Fueron pasando los años, fueron los títulos cayendo y el desaguisado de plantel maquillándose. Desde su llegada, todos los técnicos contaron con él en mayor o menor medida, jugando unos 30 partidos de media con todos ellos pese a no jugar en la posición ideal para él y no estar casi nunca en las alineaciones ideales que se vierten en cafeterías y bares de carretera. Hubiera sido un lujo no contar con ese jugador profesional en el campo y amigo y pilar en el vestuario. Tuvo que emigrar a su Osasuna natal de manera temporal y silenciosa, seguramente un poco harto del runrún de la grada, de esa exigencia de peras a su olmo. Regresó al Atleti sin aspavientos y con naturalidad.
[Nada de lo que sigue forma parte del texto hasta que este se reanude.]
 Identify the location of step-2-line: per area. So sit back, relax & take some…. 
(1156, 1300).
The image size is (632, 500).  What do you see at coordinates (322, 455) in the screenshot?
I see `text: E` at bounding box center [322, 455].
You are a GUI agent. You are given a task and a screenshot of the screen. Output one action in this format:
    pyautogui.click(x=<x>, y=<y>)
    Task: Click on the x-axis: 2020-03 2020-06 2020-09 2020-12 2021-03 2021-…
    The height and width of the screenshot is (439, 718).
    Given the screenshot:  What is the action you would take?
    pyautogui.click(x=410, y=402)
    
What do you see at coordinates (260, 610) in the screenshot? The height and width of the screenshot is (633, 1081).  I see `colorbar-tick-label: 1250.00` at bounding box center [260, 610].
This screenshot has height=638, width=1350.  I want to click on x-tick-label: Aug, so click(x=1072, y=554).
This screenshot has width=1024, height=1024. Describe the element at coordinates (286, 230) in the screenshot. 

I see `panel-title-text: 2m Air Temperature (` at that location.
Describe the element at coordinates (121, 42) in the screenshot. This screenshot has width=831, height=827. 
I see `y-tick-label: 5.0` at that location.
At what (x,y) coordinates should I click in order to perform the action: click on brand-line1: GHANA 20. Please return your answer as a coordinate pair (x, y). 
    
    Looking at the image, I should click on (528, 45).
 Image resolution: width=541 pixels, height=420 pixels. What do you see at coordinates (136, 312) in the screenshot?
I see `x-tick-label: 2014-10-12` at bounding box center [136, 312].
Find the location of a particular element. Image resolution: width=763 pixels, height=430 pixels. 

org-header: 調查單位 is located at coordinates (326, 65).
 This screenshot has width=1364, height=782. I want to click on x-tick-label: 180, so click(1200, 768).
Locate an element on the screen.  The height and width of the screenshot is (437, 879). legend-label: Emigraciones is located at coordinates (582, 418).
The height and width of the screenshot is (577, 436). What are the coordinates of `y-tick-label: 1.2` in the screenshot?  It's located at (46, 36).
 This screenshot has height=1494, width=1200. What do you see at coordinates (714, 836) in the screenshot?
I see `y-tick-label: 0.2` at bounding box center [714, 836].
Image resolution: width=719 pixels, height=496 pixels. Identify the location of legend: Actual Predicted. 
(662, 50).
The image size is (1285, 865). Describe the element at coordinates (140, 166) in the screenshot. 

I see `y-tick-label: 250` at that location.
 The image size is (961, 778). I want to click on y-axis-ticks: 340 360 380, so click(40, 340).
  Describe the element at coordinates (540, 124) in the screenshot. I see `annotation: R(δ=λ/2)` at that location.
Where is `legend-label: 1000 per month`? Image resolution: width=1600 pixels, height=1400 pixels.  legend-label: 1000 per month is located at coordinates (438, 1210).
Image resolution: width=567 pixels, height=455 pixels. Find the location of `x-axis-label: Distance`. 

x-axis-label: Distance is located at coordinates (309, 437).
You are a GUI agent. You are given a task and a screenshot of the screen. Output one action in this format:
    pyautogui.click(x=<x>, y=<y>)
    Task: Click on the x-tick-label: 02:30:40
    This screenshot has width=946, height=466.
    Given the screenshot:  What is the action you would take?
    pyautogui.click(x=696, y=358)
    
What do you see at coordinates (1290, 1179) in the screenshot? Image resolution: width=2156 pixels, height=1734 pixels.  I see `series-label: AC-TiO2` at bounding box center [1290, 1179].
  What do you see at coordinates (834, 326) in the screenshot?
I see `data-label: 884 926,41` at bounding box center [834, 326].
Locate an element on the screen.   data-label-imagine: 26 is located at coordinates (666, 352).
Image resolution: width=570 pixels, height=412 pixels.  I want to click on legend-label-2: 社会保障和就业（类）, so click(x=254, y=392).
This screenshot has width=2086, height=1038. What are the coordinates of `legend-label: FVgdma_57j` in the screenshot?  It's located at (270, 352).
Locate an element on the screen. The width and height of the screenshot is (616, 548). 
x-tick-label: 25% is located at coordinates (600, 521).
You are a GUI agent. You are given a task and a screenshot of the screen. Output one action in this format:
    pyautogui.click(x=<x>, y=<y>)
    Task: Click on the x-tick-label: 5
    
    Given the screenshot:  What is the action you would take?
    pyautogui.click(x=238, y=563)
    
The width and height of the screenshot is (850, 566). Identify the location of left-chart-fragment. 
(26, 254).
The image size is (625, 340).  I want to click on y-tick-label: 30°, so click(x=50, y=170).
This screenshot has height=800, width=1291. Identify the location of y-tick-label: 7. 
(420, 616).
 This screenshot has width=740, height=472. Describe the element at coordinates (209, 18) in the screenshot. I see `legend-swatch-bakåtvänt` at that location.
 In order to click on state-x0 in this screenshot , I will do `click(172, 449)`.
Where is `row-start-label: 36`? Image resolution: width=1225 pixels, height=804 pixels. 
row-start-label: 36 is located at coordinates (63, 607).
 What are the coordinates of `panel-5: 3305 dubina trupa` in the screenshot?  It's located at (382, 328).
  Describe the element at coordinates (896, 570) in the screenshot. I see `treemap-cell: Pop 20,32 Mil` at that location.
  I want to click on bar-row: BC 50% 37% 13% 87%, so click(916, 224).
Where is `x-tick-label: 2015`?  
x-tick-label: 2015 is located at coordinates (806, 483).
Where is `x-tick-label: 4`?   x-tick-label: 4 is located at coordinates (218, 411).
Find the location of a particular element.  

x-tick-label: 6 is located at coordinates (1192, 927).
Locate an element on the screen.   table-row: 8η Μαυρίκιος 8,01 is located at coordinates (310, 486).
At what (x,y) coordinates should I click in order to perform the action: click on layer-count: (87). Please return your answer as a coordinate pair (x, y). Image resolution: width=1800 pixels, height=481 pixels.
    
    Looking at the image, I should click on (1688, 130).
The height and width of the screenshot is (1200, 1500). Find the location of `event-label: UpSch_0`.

Aquí se encontró a Simeone, el único que supo ver que ese jugador sobre el que sospechaba era otro si se le adelantaban quince o veinte metros sobre el terreno de juego.


Cuenta Simeone que en una de sus primeras convocatorias dejó fuera a Raúl García y que a la mañana siguiente éste ya estaba entrenando cuando a las 8 de la mañana el técnico se presentó en el Cerro del Espino. “Eso es lo que quiero en mis jugadores”, recalcaba nuestro entrenador emocionado recordando aquel gesto del número 8. La confianza que el Cholo le otorgó fue recompensada con goles, sudor y entrega. No había partido grande, duro, partido de talla XXL en el que el argentino no contara con el navarro. Por algo debe de ser. Se nos marcha un Raúl más cuajado, internacional, el jugador atlético con más partidos en competiciones europeas y uno de los que en más ocasiones se puso la rojiblanca sumando todas las competiciones. Se nos marcha el amigo al que todos sus compañeros destacan casi sin preguntarles, el perfecto jugador número doce. Se nos marcha uno de los capitanes de los de antes, de los de carrera y ascendente entra la tropa. Se nos marcha y no debiera achacarse a eso de no estar de nuevo entre las alineaciones ideales que todos barajamos, eso a él nunca le ha afectado. No son cuestiones de minutos sino tal vez familiares y personales las que aconsejan su marcha. Volviendo al tema de las tallas, permítanme aconsejarles que contemplen la foto que acompaña a estas líneas y díganme si no creen que la camiseta del Atleti le queda a Raúl como un guante, más allá de tallas. Personalmente recuerdo a muy pocos hombres a los que les quedara así de bien como a este navarro de humanidad, profesionalidad y narices mayúsculas. Gracias y que te vaya bonito, Rulo.